1500 pieces in 48 hours; 8 days: Full resolution
7. Summary: Given the above data, you may consider the following strategy.
(a) First, place all the edge pieces to frame the puzzle (almost everyone does this).
(b) Use the color and pattern technique to place pieces into groups. Amy usually uses the Match Approach, using the poster to match random pieces to the precise location on the fixed puzzle. This creates multiple islands of puzzles inside the fixed puzzle. Eventually, the islands give way to attach to form multiple peninsulas.
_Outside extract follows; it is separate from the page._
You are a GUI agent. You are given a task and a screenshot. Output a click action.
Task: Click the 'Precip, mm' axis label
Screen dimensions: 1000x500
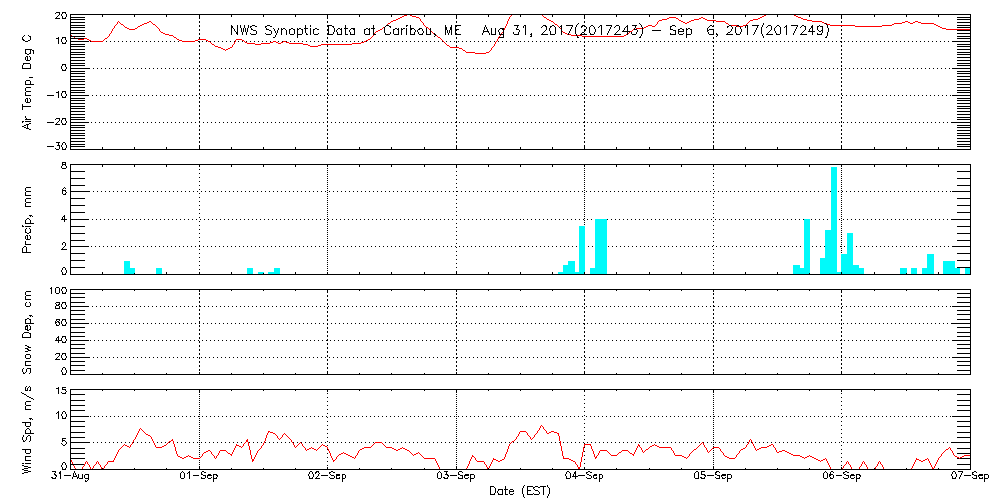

(c) As you complete about 40% of the puzzle, you can switch to the Ad Hoc Approach in which random pieces can be affixed to the fixed puzzle. Your success rate climbs rapidly at this point.
B. Vocabulary
1. Very few of us grow up naming the parts or shapes of puzzle pieces. If you were to learn a new language, does the professor start by saying, “These are the names of puzzle pieces …” When I land in Amsterdam, getting to my hotel room may be puzzling to me, but I am not communicating to the taxi driver the names of puzzle pieces.
2. If you work with a team to complete a puzzle, then it is useful to come up with names for puzzle pieces. The names that I coin may not be thee same as those chosen by you. If I tell my partner “I am looking for ‘elephant ears’ ” she may look at me with a funny face.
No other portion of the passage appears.